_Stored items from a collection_
↓↓↓

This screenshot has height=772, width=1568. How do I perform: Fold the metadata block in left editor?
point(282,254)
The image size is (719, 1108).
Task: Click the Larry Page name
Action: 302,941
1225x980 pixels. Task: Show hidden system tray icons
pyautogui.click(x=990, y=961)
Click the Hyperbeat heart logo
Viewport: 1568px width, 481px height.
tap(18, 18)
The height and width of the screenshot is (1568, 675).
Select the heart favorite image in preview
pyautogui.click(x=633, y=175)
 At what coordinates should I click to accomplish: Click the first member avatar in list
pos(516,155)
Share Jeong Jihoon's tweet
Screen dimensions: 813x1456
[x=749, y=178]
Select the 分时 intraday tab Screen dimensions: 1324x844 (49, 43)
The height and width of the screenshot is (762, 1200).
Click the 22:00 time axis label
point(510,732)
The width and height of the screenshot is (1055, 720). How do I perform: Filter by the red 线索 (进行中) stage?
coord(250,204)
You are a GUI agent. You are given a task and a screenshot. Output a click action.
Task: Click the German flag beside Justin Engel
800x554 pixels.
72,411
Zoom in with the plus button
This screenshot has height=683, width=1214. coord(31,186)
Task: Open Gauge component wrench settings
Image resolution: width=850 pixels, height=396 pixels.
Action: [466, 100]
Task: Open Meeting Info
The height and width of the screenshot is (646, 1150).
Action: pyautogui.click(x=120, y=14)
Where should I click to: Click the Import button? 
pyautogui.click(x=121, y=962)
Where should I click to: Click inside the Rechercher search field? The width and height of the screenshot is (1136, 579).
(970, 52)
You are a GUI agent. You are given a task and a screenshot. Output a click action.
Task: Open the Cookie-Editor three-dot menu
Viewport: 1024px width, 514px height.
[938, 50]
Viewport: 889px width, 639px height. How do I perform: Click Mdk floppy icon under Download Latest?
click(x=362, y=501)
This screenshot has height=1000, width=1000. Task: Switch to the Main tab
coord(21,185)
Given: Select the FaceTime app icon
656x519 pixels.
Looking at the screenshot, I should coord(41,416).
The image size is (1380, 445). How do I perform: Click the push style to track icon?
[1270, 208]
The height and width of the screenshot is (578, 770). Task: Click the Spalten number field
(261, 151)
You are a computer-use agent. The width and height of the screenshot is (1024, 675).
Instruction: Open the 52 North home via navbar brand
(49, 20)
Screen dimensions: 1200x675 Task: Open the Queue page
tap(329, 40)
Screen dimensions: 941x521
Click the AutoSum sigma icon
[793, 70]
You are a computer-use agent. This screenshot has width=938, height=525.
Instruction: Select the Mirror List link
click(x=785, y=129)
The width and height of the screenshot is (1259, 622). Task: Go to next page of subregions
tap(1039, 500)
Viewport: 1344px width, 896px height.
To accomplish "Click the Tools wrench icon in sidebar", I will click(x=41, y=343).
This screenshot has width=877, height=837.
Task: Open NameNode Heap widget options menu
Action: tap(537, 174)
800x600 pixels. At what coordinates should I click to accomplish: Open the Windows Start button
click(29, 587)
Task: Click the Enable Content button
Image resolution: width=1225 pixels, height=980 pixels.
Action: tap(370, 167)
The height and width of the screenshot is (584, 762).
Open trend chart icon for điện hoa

↑↑↑

_What to work on_
What is the number of lines in the records that contain the word "agent"? Answer with the number and nothing else.

_Written response_
4